Richard Burrett, Chief Sustainability Officer, and Jim Totty, Managing Director of Earth Capital, discusses the increasing impact drone technology is having on the UK.
Drones offer many global industry sectors the opportunity to adopt more sustainable business models. In the UK alone the drone economy could exceed £42bn by 2030, according to research by PwC. There is the enormous potential of drone usage from a sustainability perspective, particularly in the areas of environmental monitoring, agriculture, inspection, and sustainable logistics.
Drones enable us to reach environmentally critical places that would otherwise be much more difficult to access. One example is that of rainforests where thick or challenging undergrowth makes overland access difficult. In these conditions, drones can assist with aerial mapping of forestry for conservation purposes or identification of illegal logging in protected forestry regions.
The same potential exists in other remote areas both onshore and offshore. This monitoring has previously been done using satellites or even manned aircraft, but drones can get close up footage which facilitates precision mapping. Sensors and thermal imaging equipment can easily be fitted onto drones and then sent into a variety of landscapes including forests, ocean waters or even glaciers.
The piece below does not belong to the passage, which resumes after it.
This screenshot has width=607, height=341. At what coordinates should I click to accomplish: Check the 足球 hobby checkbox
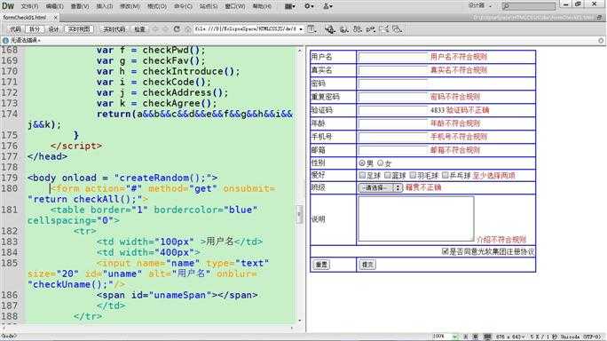click(362, 176)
Drones can be deployed to collect data such as weather and soil moisture, enabling more effective land management. They can give landowners a richer picture of their forests and fields and assist in optimising planting as well as monitoring future crop growth and health. According to the FAO, this may be critical in a world which needs to increase food production by almost 50% by 2050 to feed a population of nine billion when resources such as land and water are becoming more scarce. Where such regular monitoring is required, a drone’s relative ease of deployment is a benefit and can facilitate a regular sustainability assessment of how a landscape is changing. Drones make this kind of survey much more feasible than existing technology.
Drones offer innovative ways of managing resources and water, and offer exciting opportunities to address key challenges in agriculture. Flying drones are being used for sustainable management of arable crops, where they can take detailed photos and identify the optimal use of irrigation and fertiliser.
In the UK, smart irrigation for arable crops is increasingly in demand, requiring new sources of data and diagnostic tools. To reduce water wastage, irrigation technologies require vital data from drones to diagnose when and how a crop needs irrigating and how much water to use. Drones can identify areas of land which are most impacted by summer droughts, helping farmers use precision irrigation to conserve precious water resources.
Current agricultural techniques include blanket spraying of herbicide and pesticide. However, we are seeing increasing numbers of start-up technologies deploying ground-based drones, which can be used for sustainable micro-weeding of high-value row crops. Drones are able to move up rows, use image recognition technology to recognise weeds, and apply targeted treatment to weeds directly, minimising the use of harmful chemicals.
Drones are also being developed for livestock farming, and are expected to have widespread use in this market in 10 to 20 years’ time. In Australia, herding with helicopters is already commonplace, and drones can expand this market globally, both cheaply and sustainably. Going forward, drones will also be used for individual animal management. Autonomous diagnostic systems under development could help farmers pick up early signs of raised temperatures or illnesses in the herd.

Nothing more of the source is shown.